Question 1 – Michael Payne, Cruse Bereavement

I am very impressed with everything heard today.  I am impressed as a member of an organisation and as a local patient.  When talking about MDTs looking after patients, implies that there are going to have to be a specific number of case conferences.  We are all aware of how busy clinicians are.  How realistic is it in the extensive care pilot when you require six or seven people dealing with one patient?

Tony Naughton: Everyone recognises that primary care is under a great deal of strain. We do recognise that the middle section of people (those with one or more long-term health condition) who lay within primary care’s gift to sort out but are not as well looked after as they should be.  The idea is to look at the top group of people who currently take up a lot of primary care’s workload but their care is not well organised, and a lot of time is spent reacting to their situations rather than proactively managing them.

So the plan is to look after these people in the top group within the community. We are bringing a hospital consultant out into the community to care for these people meaning they are not cared for directly by primary care anymore but more by secondary care relieving some of the pressures in primary care.

The bottom – episodic care – a lot of these people I currently seen in my practice and they don’t need to be seen by doctor. They could be looked after by other professional i.e. Pharmacist, which will free up primary care to support enhanced primary care.  So we are looking at skills that we have that are mainly under-utilised i.e. pharmacist and re-directing to clinical care.

We also recognise that we have workforce issues and therefore are working with NHS England and Health Education North West to find new trainees and working with hospitals to set up new training schools.  There are short, medium and long term plans to address these issues.

Question 2

With regard to someone that may not fall into the last two groups, for example someone with diabetes who goes once a year for a blood check-up, the results are okay and there is nothing to trigger support in lower group.  This system does not pick up people with disability as an extra condition.

Tony Naughton: The key to this is for clinicians to ask questions.  One thing we are doing and need to continue to do is to give clinicians the tools to ask the right questions.  There are lots of other organisations out there (400 or so) who are keen to work with us and have lots of skills and attributes.  We need to make sure we can use these and have accurate directories of services.  Need to allow our teams to ask the right questions give and make sure they can solve any issues raised.
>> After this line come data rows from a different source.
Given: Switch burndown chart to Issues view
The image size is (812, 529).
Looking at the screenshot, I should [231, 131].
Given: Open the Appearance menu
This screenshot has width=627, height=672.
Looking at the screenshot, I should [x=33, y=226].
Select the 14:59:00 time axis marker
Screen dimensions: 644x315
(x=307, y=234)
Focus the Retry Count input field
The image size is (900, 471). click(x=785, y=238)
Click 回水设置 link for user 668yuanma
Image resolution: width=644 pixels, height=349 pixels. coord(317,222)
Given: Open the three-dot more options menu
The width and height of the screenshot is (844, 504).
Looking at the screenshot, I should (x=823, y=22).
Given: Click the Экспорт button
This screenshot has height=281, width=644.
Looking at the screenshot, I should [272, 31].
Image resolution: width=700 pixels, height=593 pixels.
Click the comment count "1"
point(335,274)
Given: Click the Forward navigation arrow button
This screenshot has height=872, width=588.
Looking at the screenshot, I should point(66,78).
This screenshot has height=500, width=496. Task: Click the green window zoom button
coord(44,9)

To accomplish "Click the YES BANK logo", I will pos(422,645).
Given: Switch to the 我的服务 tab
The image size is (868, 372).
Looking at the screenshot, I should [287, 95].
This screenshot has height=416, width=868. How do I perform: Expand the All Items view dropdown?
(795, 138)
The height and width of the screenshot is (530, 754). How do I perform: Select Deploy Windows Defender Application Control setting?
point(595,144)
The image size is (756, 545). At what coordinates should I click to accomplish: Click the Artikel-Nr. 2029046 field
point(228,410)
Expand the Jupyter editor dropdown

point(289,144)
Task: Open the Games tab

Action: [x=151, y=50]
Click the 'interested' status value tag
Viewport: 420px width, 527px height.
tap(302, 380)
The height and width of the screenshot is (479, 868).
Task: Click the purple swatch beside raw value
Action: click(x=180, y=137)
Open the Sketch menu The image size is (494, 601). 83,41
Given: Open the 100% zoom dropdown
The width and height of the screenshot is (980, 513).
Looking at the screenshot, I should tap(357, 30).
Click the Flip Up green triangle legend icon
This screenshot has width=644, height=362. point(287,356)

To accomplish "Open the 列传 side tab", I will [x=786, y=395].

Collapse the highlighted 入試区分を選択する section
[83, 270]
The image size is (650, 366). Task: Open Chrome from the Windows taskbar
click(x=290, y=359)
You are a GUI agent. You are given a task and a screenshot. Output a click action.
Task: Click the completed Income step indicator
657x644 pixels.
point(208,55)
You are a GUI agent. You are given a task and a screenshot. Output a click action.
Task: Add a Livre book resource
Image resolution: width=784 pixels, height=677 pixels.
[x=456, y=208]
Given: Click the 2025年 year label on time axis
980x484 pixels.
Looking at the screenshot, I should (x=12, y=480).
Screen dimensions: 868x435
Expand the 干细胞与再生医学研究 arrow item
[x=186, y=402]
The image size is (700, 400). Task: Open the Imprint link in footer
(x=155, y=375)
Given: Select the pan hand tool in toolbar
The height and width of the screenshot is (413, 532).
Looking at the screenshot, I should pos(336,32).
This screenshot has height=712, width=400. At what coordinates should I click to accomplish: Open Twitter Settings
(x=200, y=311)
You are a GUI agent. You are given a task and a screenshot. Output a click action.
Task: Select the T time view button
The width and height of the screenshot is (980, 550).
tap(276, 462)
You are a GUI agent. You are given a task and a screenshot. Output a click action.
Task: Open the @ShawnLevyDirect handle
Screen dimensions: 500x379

Question 3 – Edward Nash, Fylde Borough Council

What specific measure have you taken to implement the Armed Forces Covenant and Community Services Covenant and would you be prepared to engage with the Armed Forces Champion to make this into a partnership.

Tony Naughton: We are already engaged.  Nick Medway, one of the CCG team, is activity engaged.  There are statutory requirements that we need to give priority to ex-servicemen and we are complying with these requirements.  This is known by all our Practices and when a referral is made to Hospital this is recorded.  We are always happy to engage with anyone in this regard.

Peter Tinson: All the providers we commission services from, are required to adhere to this Covenant and we would be happy to follow-up any instances where this has not happened.

Question 4

400 organisations working across Fylde and Wyre and you have done a lot of Focus Groups with Providers.  Are you planning on doing any more events with providers to shape this?

Jennifer Aldridge: Yes, engagement is extremely important to the CCG .We already have a comprehensive engagement programme in place and this year it is our intention to hold two additional workshops specifically aimed at wider stakeholders to share what we are doing and look at how this compliments other organisational plans as appropriate.  All our engagement efforts are aimed at helping develop local, future health care services influenced and shaped by the population and clinicians together.

Question 5

Are you able to carry forward any underspend into a future year?

David Walsh: Yes.  The reason why surpluses are allowed is to enable flexibility for future years and to plan on a long term basis and enable re-design of services.  This is done via the Department of Health and NHS England.  It allows us to be sustainable, to be sure we can deliver our plans over a number of years and work with our community to make sure they are deliverable.